Source passage.
In the 20-teens I put in hundreds of volunteer hours at PGDP in all the above roles, and it was very satisfying work. I'd recommend it to anyone wanting an online hobby that feels constructive. Volunteering time to Standard Ebooks would probably feel good as well.
The work done by Distributed Proofreaders is pretty amazing. I try to contribute my 35 pages as often as I can. The backlog there is pretty insane even while finishing upwards of 150 ebooks per month
it truly is an "online hobby that feels constructive". you get these tiny glimpses into our shared literary/cultural history while knowing that the work you're doing is for the benefit of all (benefit of the public domain)
> The backlog there is pretty insane even while finishing upwards of 150 ebooks per month
Isn't the backlog there mostly in the post-processing step, though? To the point where they're taking finished texts and running them again through the page-by-page proofreading in hope of fishing out more OCR typos and improving the format markup?
You can also contribute at Wikisource if you prefer, that doesn't really have a post-processing step and has much less of a fixed pipeline. (There are explicit "proofreading" and "verification" steps per page, but not much beyond that.)
In a similar vein, there is Wikisource.[0] Wikisource has the advantage of allowing for extensive formatting to closely match the source works due to its wiki-based format, but doesn't have quite as robust processes. Its flexibility is unparalleled though -- it covers virtually any form of scanned print work and even some old movies, and contributors can focus on whatever niches they're interested in if they want.

[Collected data]
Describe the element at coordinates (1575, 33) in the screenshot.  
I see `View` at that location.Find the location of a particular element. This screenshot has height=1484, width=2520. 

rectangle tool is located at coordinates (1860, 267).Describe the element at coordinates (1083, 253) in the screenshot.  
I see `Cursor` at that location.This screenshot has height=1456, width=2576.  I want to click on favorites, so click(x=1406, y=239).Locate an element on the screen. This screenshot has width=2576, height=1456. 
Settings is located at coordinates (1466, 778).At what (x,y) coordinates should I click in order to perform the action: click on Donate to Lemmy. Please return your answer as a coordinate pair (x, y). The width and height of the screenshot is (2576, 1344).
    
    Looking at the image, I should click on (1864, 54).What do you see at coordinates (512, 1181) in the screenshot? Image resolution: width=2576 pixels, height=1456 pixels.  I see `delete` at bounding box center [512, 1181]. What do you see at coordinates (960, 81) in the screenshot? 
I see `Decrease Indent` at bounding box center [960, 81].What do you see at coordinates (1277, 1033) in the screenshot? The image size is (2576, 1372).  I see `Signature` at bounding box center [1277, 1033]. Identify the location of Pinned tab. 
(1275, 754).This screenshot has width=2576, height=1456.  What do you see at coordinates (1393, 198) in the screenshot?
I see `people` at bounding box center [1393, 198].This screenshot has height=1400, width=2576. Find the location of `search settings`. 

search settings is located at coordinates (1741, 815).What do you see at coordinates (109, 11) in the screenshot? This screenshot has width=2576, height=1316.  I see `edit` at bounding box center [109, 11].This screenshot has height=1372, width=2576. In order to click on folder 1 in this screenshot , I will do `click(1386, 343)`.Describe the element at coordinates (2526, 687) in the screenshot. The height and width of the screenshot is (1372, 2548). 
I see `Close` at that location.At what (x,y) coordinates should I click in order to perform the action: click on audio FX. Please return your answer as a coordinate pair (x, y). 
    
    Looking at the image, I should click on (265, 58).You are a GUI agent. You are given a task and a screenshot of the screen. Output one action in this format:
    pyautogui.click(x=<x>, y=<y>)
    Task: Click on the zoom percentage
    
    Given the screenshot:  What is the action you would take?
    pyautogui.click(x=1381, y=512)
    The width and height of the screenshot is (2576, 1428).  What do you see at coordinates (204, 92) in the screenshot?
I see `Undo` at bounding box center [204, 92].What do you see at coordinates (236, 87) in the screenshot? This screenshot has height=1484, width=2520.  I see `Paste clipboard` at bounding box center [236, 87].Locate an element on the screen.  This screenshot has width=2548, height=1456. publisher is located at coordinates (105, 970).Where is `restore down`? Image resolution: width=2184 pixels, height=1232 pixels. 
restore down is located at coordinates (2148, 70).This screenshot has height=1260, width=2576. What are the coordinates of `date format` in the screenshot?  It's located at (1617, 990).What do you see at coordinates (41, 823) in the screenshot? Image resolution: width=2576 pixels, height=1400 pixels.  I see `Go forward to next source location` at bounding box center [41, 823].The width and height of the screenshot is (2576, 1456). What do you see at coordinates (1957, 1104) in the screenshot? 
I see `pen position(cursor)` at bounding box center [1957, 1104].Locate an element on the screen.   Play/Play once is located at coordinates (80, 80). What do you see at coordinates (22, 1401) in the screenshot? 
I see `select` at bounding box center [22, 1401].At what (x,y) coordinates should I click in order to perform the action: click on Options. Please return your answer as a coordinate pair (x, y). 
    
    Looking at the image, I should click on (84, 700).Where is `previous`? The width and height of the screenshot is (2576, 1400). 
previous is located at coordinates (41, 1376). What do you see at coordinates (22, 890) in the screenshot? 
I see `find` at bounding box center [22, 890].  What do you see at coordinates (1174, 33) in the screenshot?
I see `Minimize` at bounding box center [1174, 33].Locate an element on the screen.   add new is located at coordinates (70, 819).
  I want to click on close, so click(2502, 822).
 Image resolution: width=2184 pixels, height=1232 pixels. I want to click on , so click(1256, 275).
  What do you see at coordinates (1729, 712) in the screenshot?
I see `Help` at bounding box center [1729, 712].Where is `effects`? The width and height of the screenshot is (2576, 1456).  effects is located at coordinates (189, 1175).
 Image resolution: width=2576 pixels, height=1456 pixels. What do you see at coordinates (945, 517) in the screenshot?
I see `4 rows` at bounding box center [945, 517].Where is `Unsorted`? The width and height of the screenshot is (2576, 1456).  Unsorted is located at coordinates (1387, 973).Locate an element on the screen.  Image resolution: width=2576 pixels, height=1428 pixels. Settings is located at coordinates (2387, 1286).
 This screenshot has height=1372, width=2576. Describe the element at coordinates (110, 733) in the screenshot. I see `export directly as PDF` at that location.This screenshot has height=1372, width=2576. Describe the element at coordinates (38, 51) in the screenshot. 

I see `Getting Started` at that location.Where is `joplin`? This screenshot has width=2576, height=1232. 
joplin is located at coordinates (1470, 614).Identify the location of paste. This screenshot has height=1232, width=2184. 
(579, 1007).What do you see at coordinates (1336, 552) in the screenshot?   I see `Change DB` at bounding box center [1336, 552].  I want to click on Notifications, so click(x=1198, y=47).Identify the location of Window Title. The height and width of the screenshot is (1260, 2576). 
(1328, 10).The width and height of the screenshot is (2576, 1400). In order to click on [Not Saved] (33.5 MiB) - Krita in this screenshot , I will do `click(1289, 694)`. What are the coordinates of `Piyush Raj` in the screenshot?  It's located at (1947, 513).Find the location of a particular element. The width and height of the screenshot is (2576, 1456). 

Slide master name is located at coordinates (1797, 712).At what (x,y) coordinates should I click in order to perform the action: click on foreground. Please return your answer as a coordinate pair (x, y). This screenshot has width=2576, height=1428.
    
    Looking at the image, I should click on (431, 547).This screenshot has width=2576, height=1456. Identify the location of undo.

Problem statement. Go on with the comments about volunteer ebook proofreading, starting right after their last sentence. The records were gathered from a different source than the text.

Expected answer.
It's unclear that that would save time. If you put in enough hours to the project, you can get classified as one of those later pass proofers. That is extremely taxing work because most of the scannos have already been found by the earlier proofers. You will "complete" multiple pages without ever finding a scanno. The doubt starts to set in if you are on auto-pilot or not.
Meanwhile, in that early stage, because of the stream of errors, it is easy to pay attention and feel like you are doing rewarding work. Moreover, if you are quite quick and diligent, you can basically just read a book as volunteer work.
Also, sometimes the error is in the source material. Different editors have different opinions about what should be done there. Sometimes I had to re-add mistakes that were "fixed" by early proofers trying to correct grammar, if I recall correctly... it was a while back that I volunteered.
Unless tne is an abbreviation and so it should pass. Names are a common place where people make up weird spellings and so spell checkers are annoying. I have terrible spelling, and yet most of the time I run spellcheck it is tripping up on words that are spelled correct but not in the dictionary (in large part because I run spell check after each revision: words spelled wrong . Add to dictionary means that my dictionary is polluted with words that only apply to one document and would be wrong in the next)
An LLM-based spellchecker would've caught it for sure. I am working on one here: https://github.com/pulkitsharma07/spelltastic.io, If anyone has suggestions on how this can help in Project Gutenberg / Standard Ebook's workflows, please reach out to me / open an issue.
I have seen that LLMs are pretty good at understanding context/domain / theme-specific terms, so their spellchecking is pretty good.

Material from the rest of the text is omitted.